Frontend Integration#

Developed a React frontend that:

Provides a chat-like interface
Handles streaming responses with proper formatting
Maintains conversation history
Styles the output to enhance readability of chan-style formatting

Challenges and Solutions#

Training Efficiency
- Challenge: Limited GPU resources on free Colab
- Solution: Used Unsloth’s optimizations and 4-bit quantization
Model Output Control
- Challenge: Ensuring responses maintained character’s style without being too short/long
- Solution: Careful system prompt engineering and appropriate temperature/sampling parameters
Inference Speed
- Challenge: Slow inference with PyTorch on CPU
- Solution: Switched to llama-cpp-python with GGUF quantization
Deployment
- Challenge: Serving LLMs efficiently with token streaming
- Solution: FastAPI with streaming responses and asynchronous request handling

Results and Learnings#

The project resulted in a fully functional chatbot that successfully captures the unique voice of the “Reluctant Buddha” character.

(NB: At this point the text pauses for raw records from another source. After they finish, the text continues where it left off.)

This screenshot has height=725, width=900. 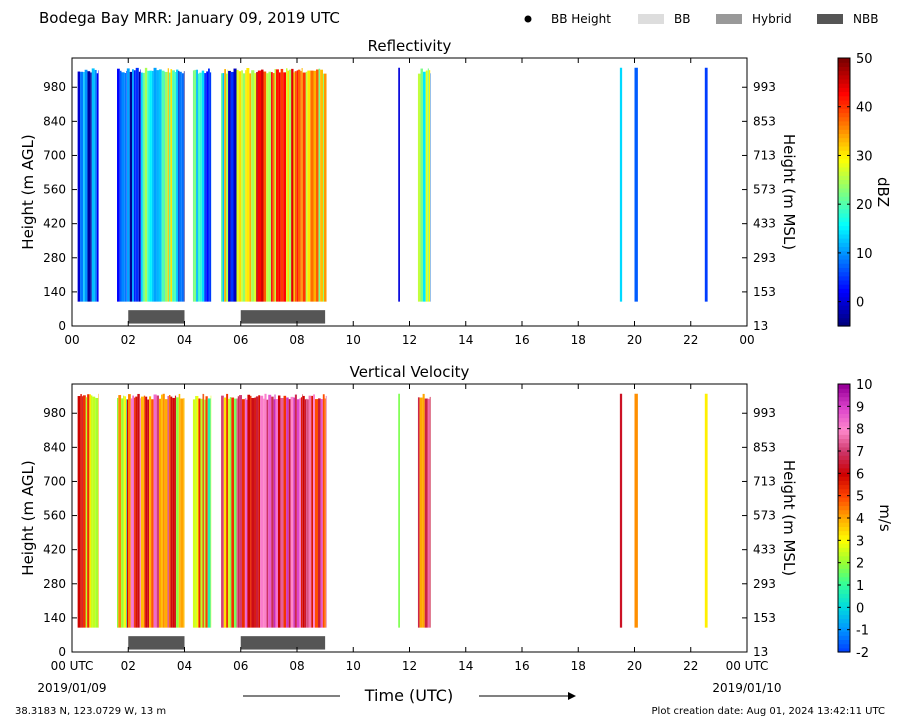 What do you see at coordinates (410, 666) in the screenshot?
I see `x-tick-label: 12` at bounding box center [410, 666]. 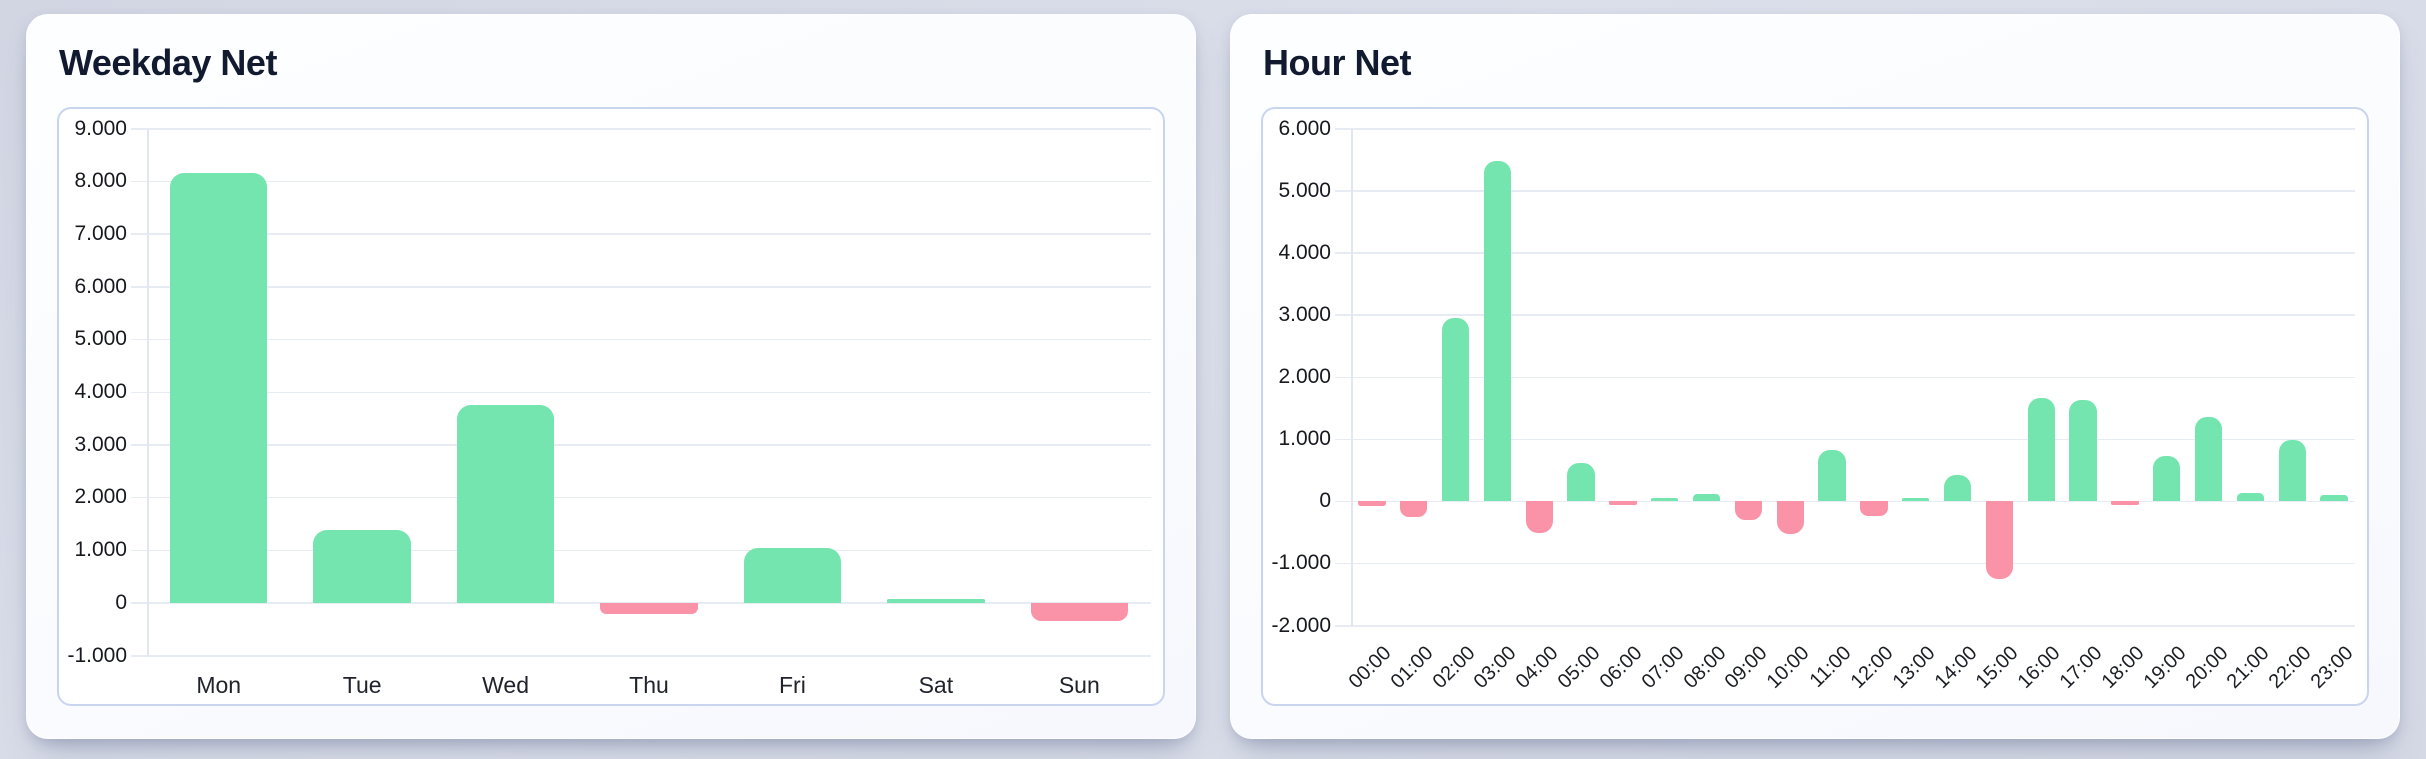 I want to click on bar-Tue, so click(x=362, y=566).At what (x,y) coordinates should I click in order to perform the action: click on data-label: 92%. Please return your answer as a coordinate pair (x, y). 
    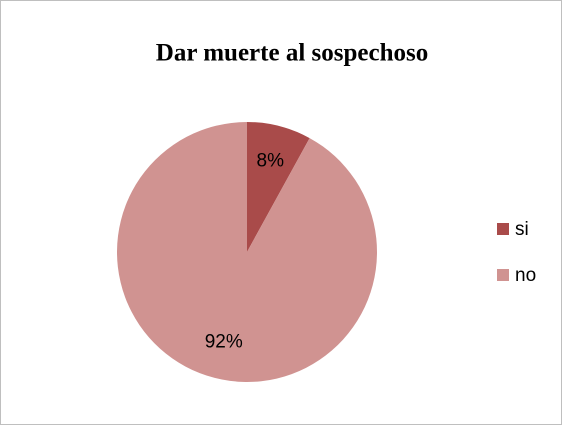
    Looking at the image, I should click on (224, 342).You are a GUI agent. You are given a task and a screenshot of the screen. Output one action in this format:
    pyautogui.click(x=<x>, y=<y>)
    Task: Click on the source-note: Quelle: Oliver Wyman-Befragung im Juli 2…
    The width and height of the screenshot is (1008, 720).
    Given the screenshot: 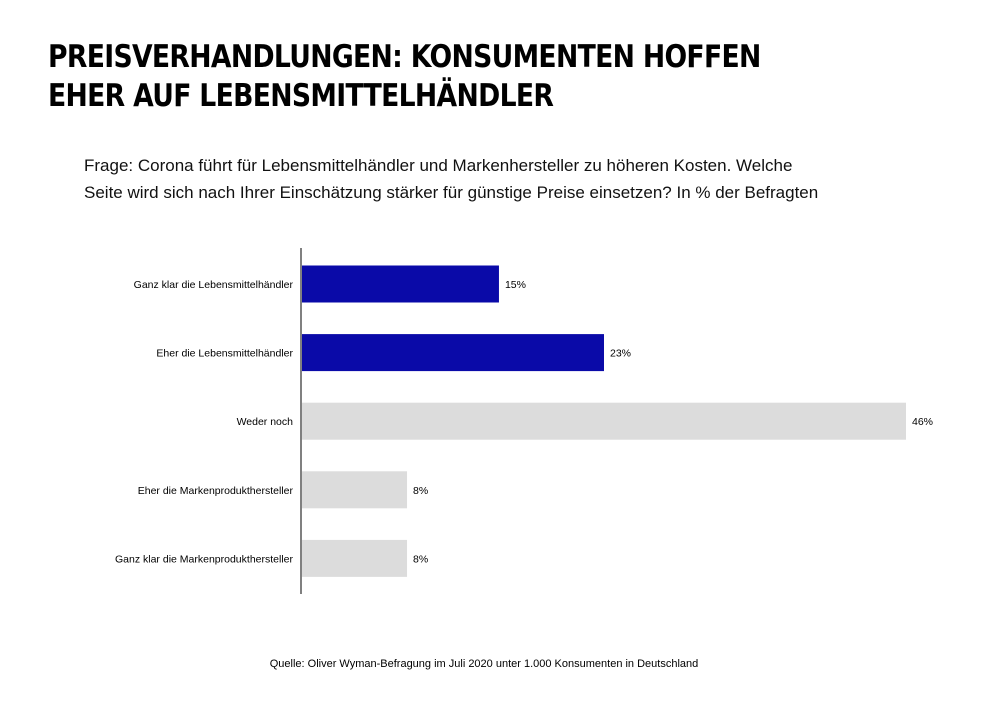 What is the action you would take?
    pyautogui.click(x=484, y=664)
    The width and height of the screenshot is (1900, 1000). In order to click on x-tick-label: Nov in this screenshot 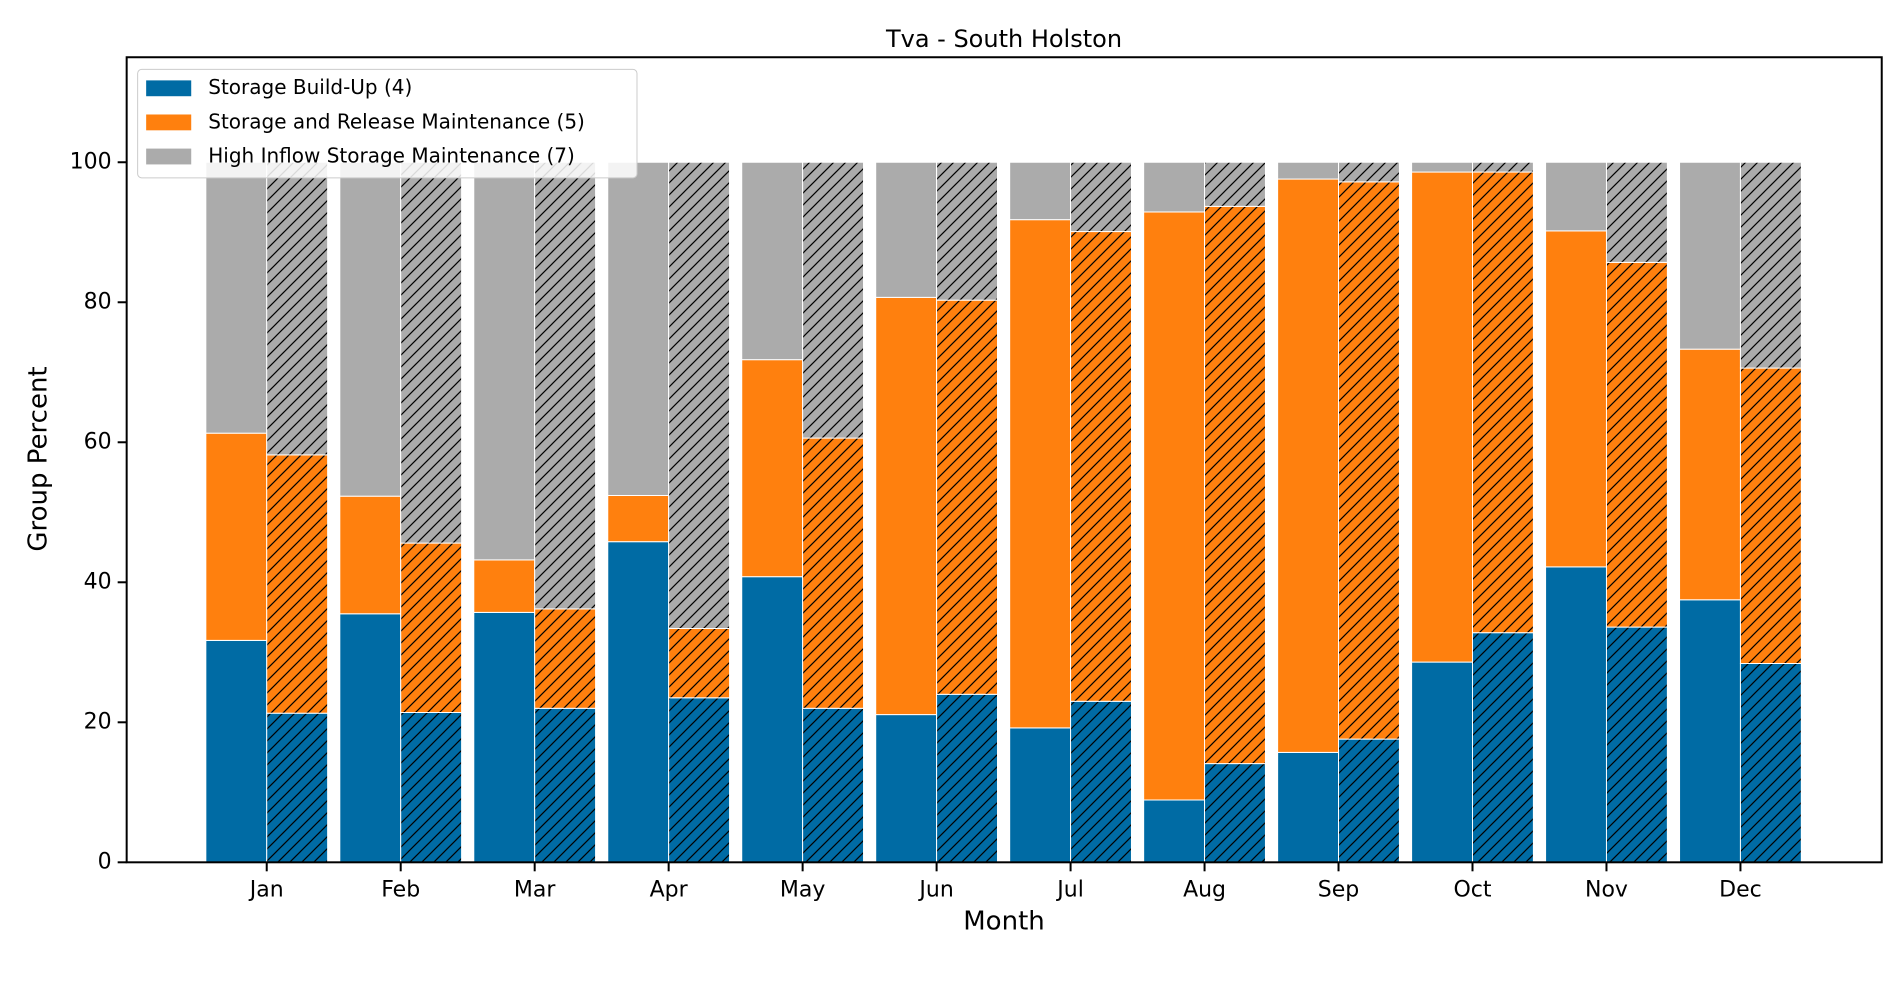, I will do `click(1606, 890)`.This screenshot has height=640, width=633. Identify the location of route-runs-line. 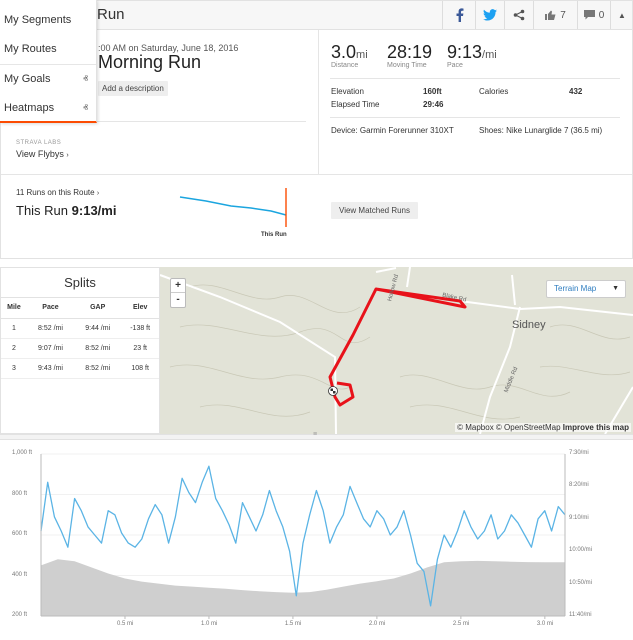
(233, 206).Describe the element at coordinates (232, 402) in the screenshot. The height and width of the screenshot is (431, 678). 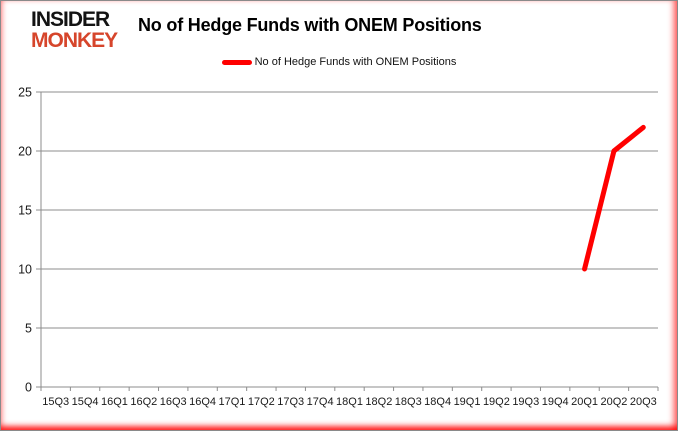
I see `x-tick-label: 17Q1` at that location.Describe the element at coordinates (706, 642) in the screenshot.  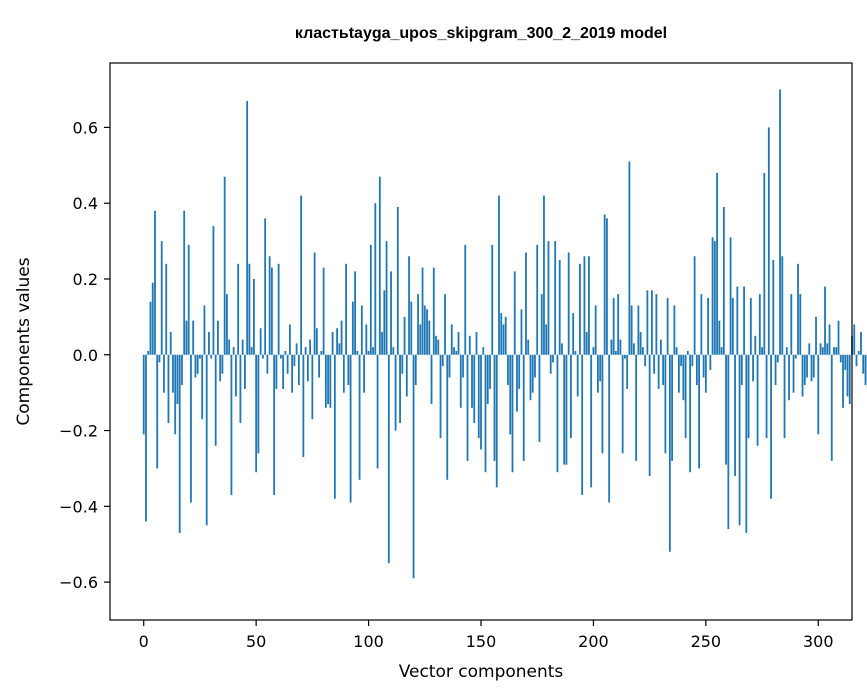
I see `x-tick-label: 250` at that location.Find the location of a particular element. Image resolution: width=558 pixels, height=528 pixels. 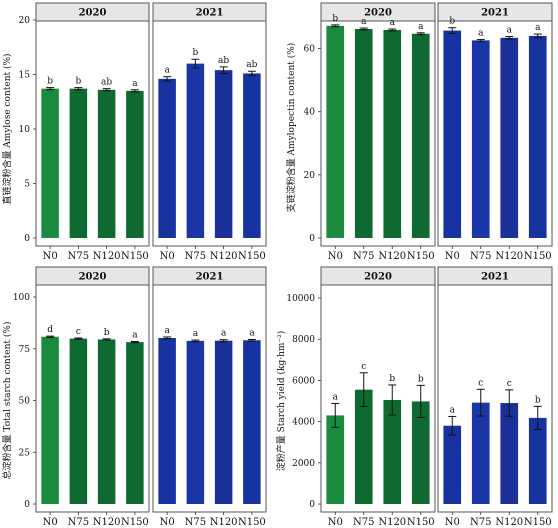

y-axis-label: 直链淀粉含量 Amylose content (%) is located at coordinates (7, 128).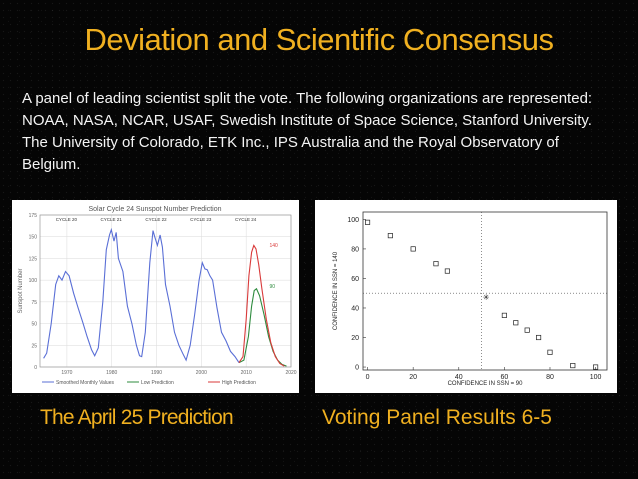  What do you see at coordinates (336, 290) in the screenshot?
I see `y-axis-label: CONFIDENCE IN SSN = 140` at bounding box center [336, 290].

Key learnings included:

The importance of dataset quality and consistency for character fine-tuning
How to effectively use LoRA for efficient adaptation of large models
The critical impact of inference optimization for user experience
Techniques for streaming LLM outputs in a web application

Future Improvements#

Potential next steps include:

Expanding the dataset for more diverse responses
Fine-tuning on a larger base model (3B or 8B) for improved capabilities
Adding memory to maintain conversation context
Implementing user feedback collection for continual improvement

Conclusion#

This project demonstrated the complete lifecycle of creating a specialized LLM application - from data preparation and fine-tuning to deployment as a web service. It showcases how even smaller models (1B parameters) can be effectively specialized for particular use cases, and how modern techniques like LoRA and quantization make this process accessible even with limited resources.

The “Reluctant Buddha” now exists as both a technical achievement and a unique digital entity, ready to dispense its particular brand of wisdom to anyone seeking enlightenment (or just a good laugh).